The second issue, he said, was that foreign guest nights (FGNs) data from the informal sector is not available. With the popularising of the Internet and social media, many young tourists look for cheaper hotels in the informal sector and all indications are that the informal sector will grow as rapidly as the formal sector. Data indicates that there are close to 11,700 rooms in the informal sector compared to 15,000 rooms in the formal sector and that is the only data available on the informal sector. “Thus, more aggregate data on the informal sector will be useful for policy formulation and making more meaningful decisions on undertaking investment in the tourism sector,” he argued.

Accurate information on FGNs is not available for the registered hotels also as some of these hotels do not submit this information on a timely basis, he said.

Dealing at length with the sector, he said earnings have increased with tourism now occupying the third largest foreign exchange earner to the country (US$1.7 billion-2013) after overseas remittances ($6.4 billion) and textiles and apparel exports ($4.5 billion).
Flagging some important issues, the renowned economist then dealt with the targeted 2.5 million arrivals by 2016 saying that a closer study is needed to assess whether there is an under-supply of hotel rooms.

On data collection, he said that when data is weak, market gossip and herd instinct tend to take over and there can be an over-supply of rooms and cut-throat competition to attract tourists, while the government agencies will give quick approvals to hotel projects without giving much consideration to the qualitative aspects.

Dr. Kelegama also discussed the minimum pricing mechanism and its issues, saying stakeholders will have to work out a compromise formula until a market regulator is established for the sector which is the case in all matured market economies in the world.

“Once a regulator is in place, it will be more prudent to allow the demand and supply forces or the market to take over to discover the equilibrium price. If not, with the occupancy falling, the desired capacity fulfillment will not take place in these hotels and it will prove difficult to achieve the set tourist target,” he said.

Dr. Kelegama also questioned the wisdom of the slogan “Wonder of Asia” asking: What are the wonders that Sri Lanka possess?

“Two items that are noteworthy are Sigiriya and the gathering of elephants in Minneriya. Other than these two, one cannot think of any other wonder in Sri Lanka. Therefore, it is questionable whether the branding of the destination is correctly placed,” he said pointing out to the example of Singapore which at one time was marketed as ‘Uniquely Singapore’.
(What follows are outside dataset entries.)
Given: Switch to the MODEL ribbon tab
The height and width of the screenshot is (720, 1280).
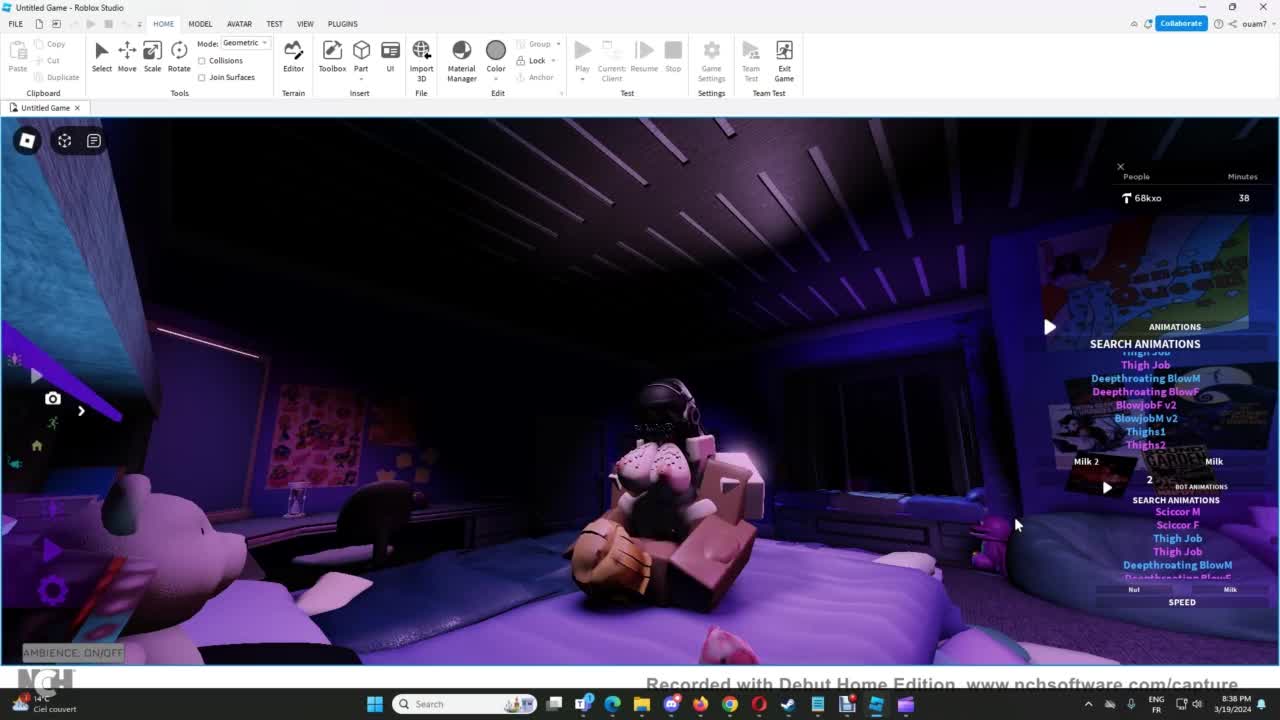Looking at the screenshot, I should click(x=200, y=24).
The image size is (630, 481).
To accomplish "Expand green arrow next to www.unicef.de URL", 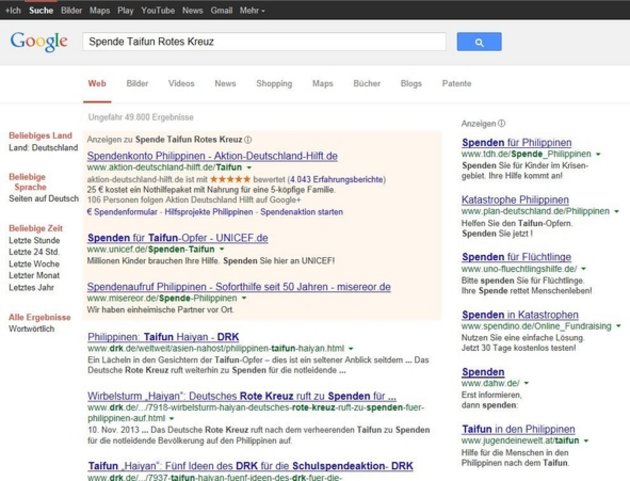I will [x=223, y=249].
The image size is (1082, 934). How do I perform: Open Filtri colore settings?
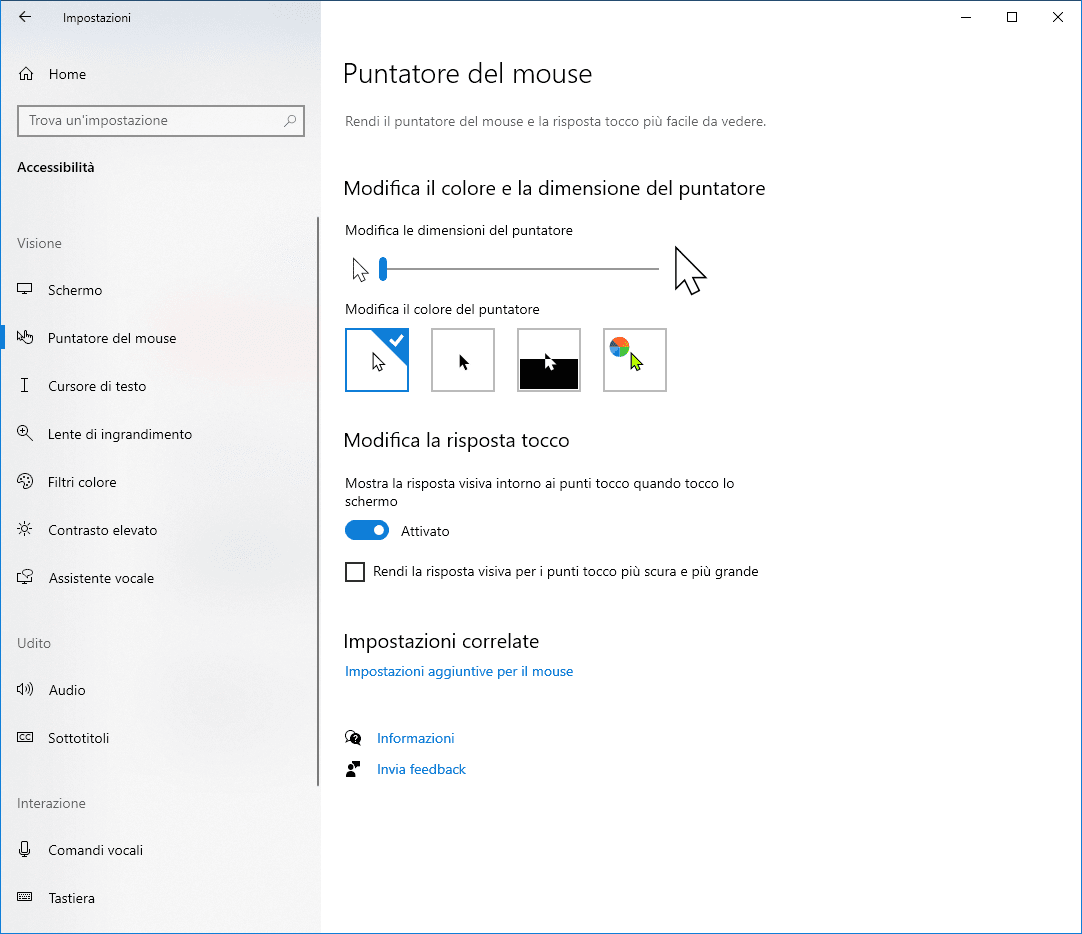pos(82,482)
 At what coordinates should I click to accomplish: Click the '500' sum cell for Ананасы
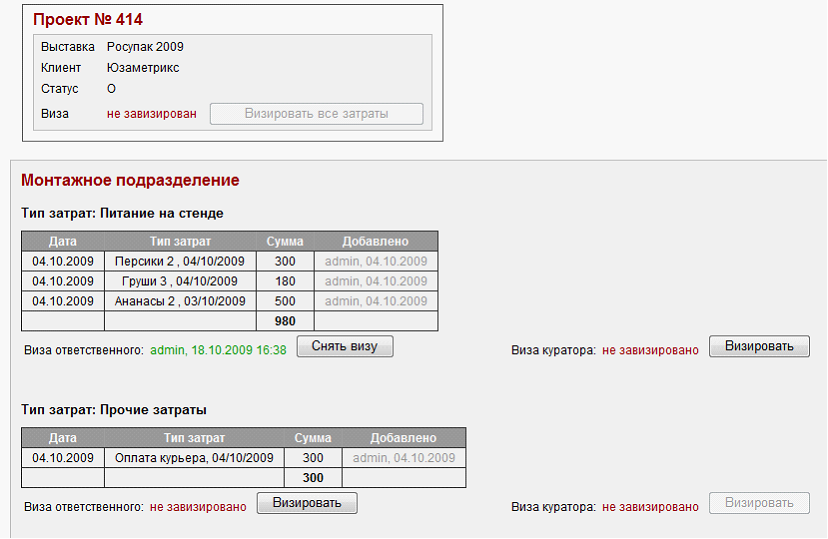click(x=285, y=301)
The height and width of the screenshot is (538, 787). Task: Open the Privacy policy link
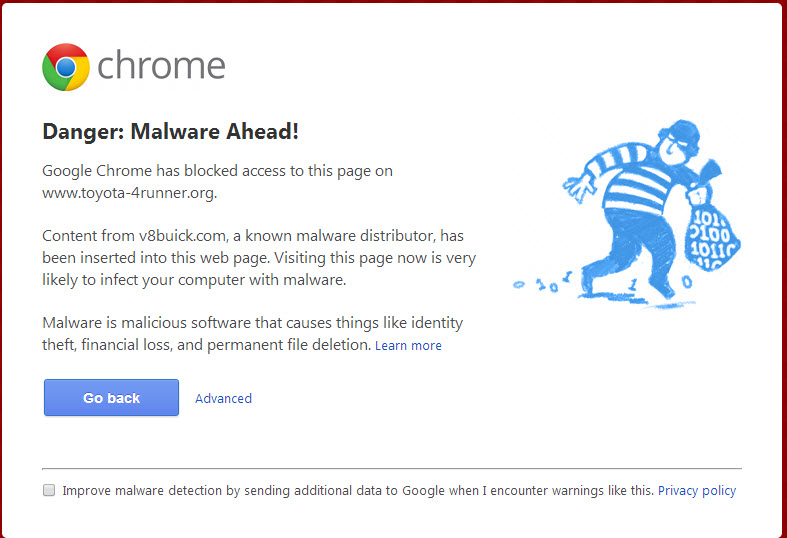tap(697, 490)
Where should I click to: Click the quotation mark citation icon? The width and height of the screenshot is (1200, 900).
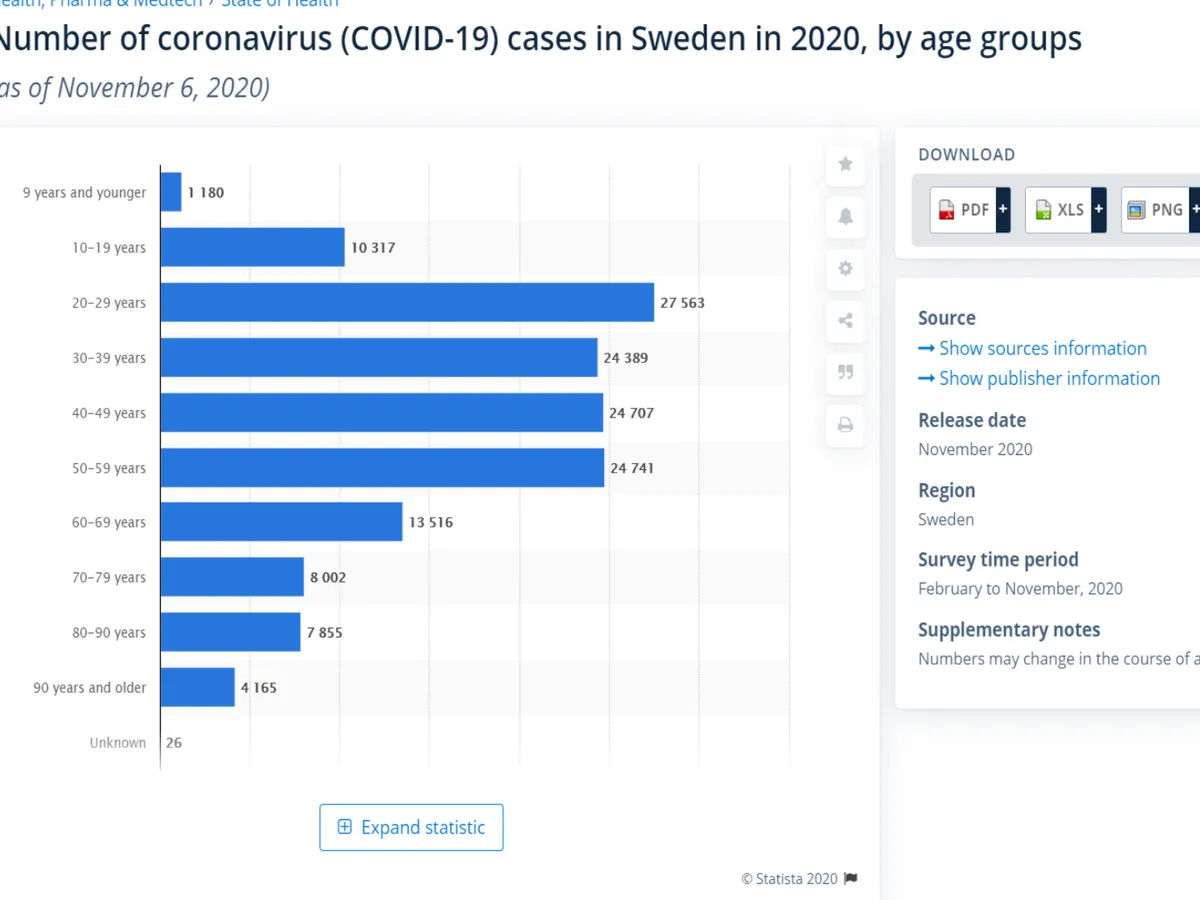tap(845, 372)
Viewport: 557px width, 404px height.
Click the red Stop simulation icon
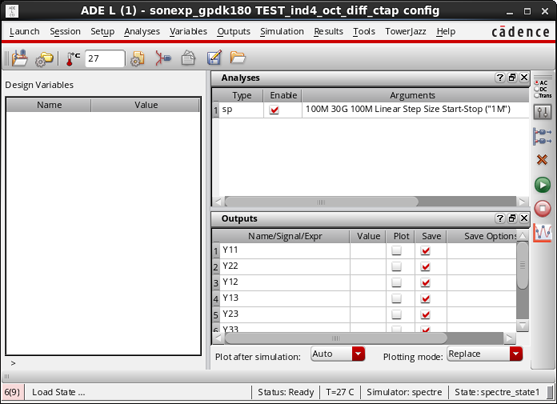tap(542, 208)
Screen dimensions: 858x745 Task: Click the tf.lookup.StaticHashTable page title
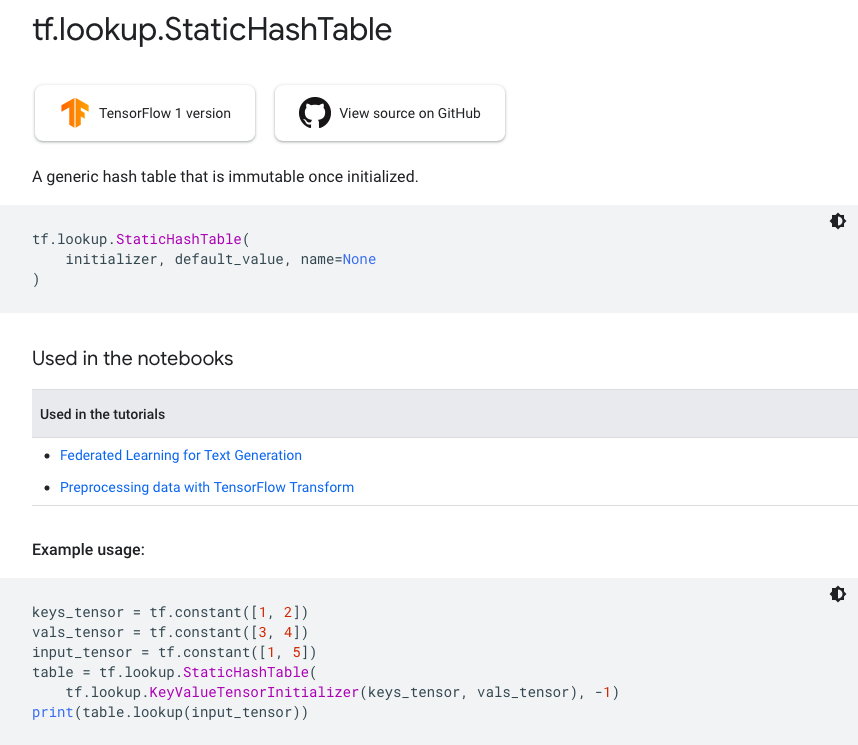(x=212, y=30)
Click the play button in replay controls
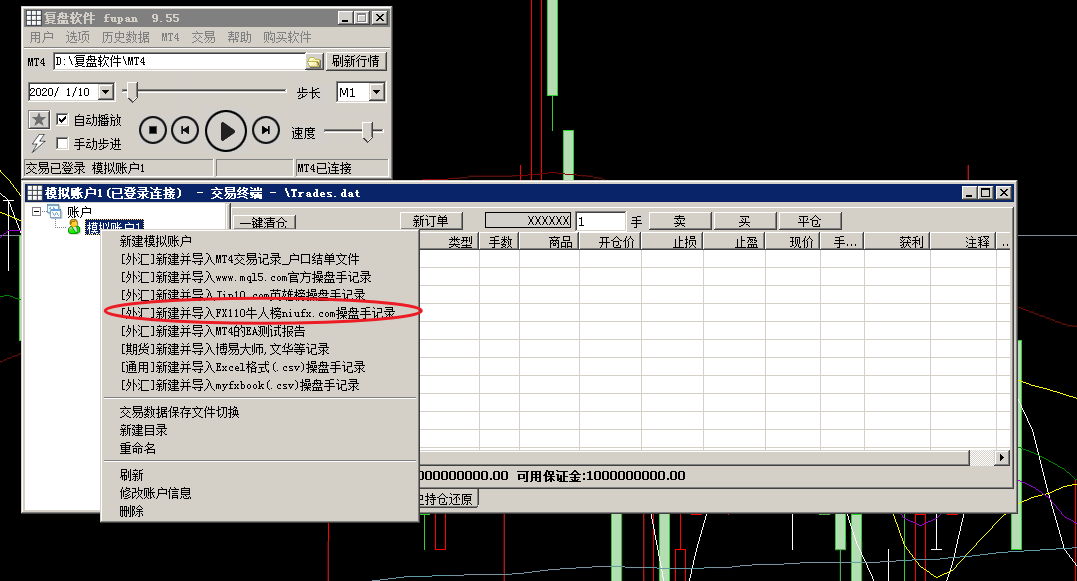1077x581 pixels. pyautogui.click(x=226, y=131)
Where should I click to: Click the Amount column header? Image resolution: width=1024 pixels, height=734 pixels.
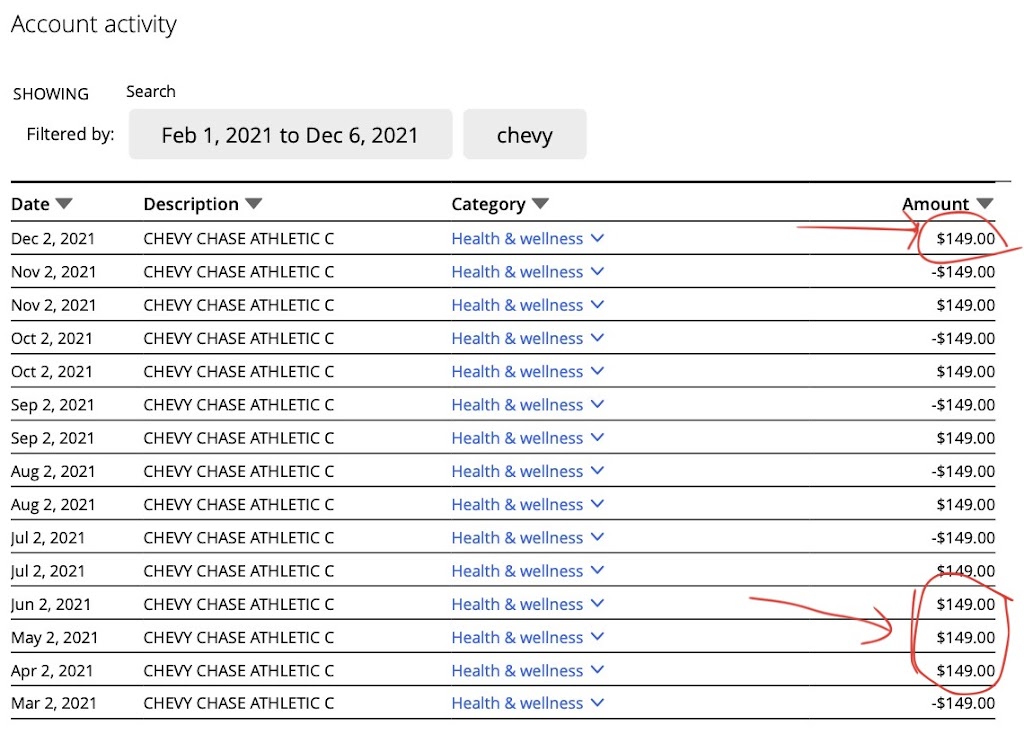[x=935, y=204]
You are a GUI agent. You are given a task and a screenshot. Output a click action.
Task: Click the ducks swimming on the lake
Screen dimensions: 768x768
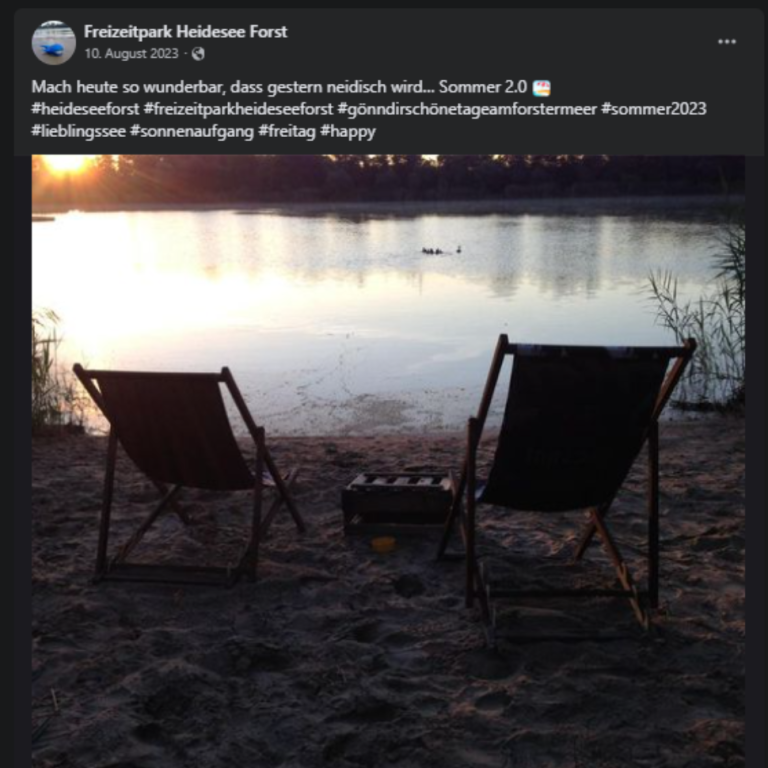(441, 250)
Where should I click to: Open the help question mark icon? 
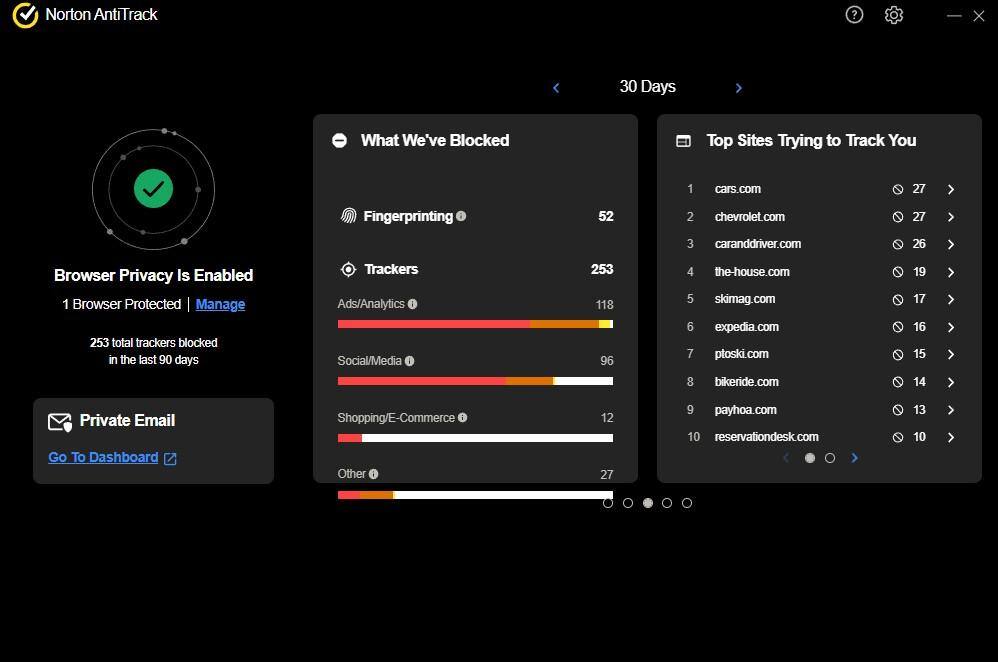pos(854,15)

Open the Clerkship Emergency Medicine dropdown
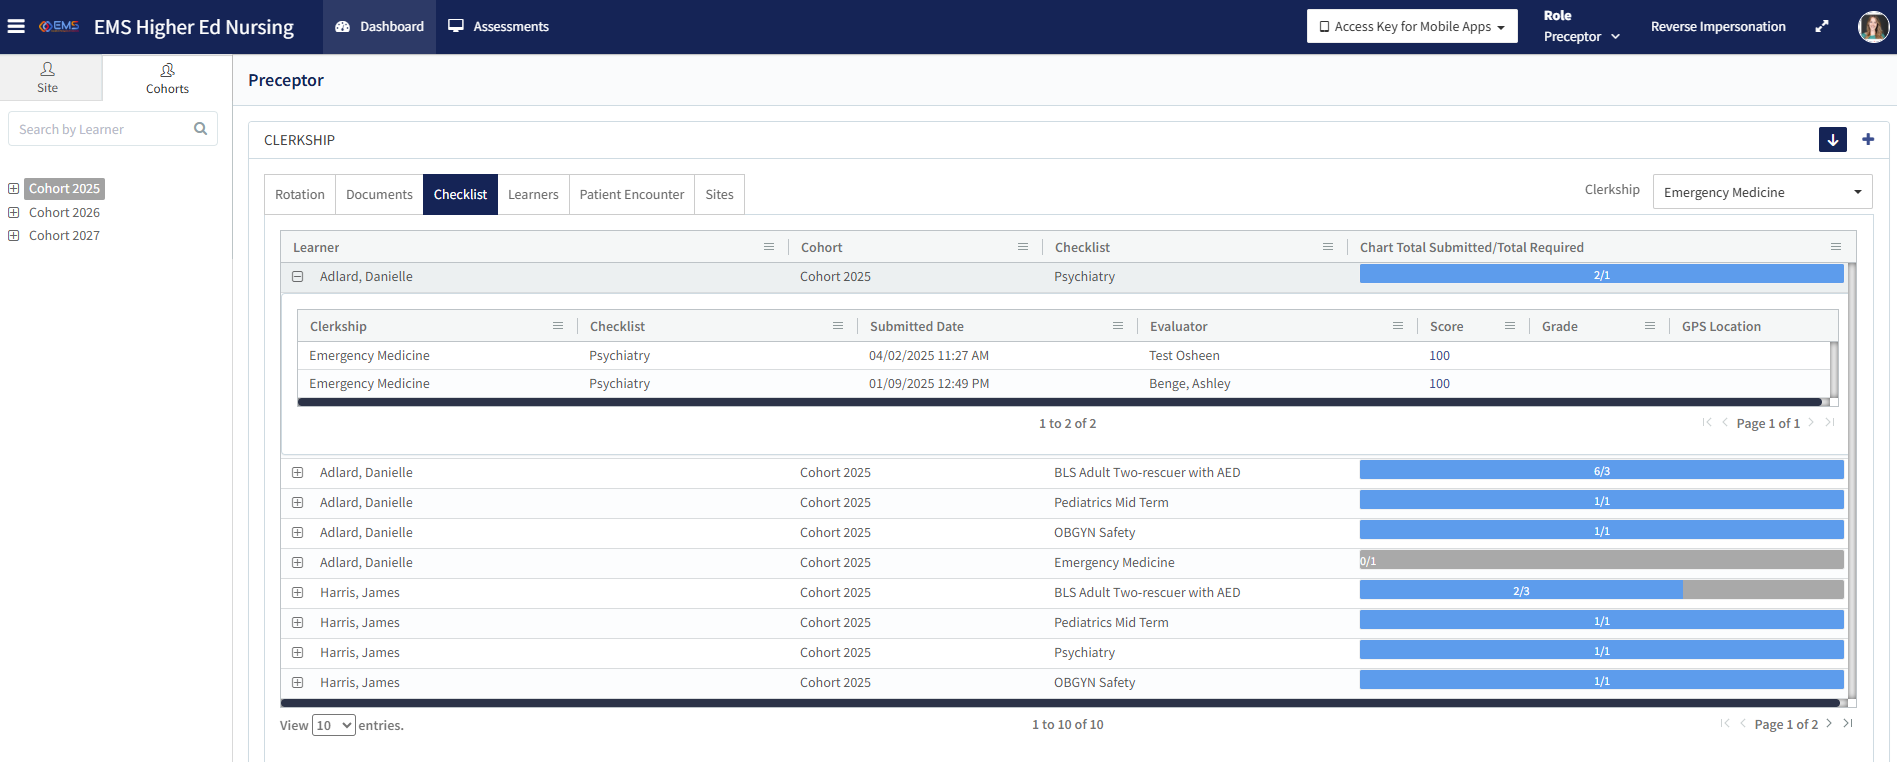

When that country discovered diminishing returns from that slogan it was changed to “Yours Singapore” to underpin its strengths as a destination.

He said that re-branding these was accompanied by a change in the offerings to tourists with the introduction of Formula One Racing, Casinos, and other night entertainments. The re-branding focused on the experience of a tourist that could be personalised – sound, tastes, sights, user–centricity, etc.

On marketing, he said Sri Lanka lacks a cohesive marketing strategy and campaign which should be a mutually agreed private-public partnership. There are various promotional exhibitions that have taken place in foreign capitals in the past but they are not based on a master plan to promote the market destination. There is much more work that needs to be done in this area.

He said all these challenges need to be addressed on a fast track basis if Sri Lanka is to make the tourism sector an above 5 per cent of GDP contributor to the economy after 2016. This is certainly not an impossible task if a master plan is worked out by the industry and the government, Dr. Kelegama noted.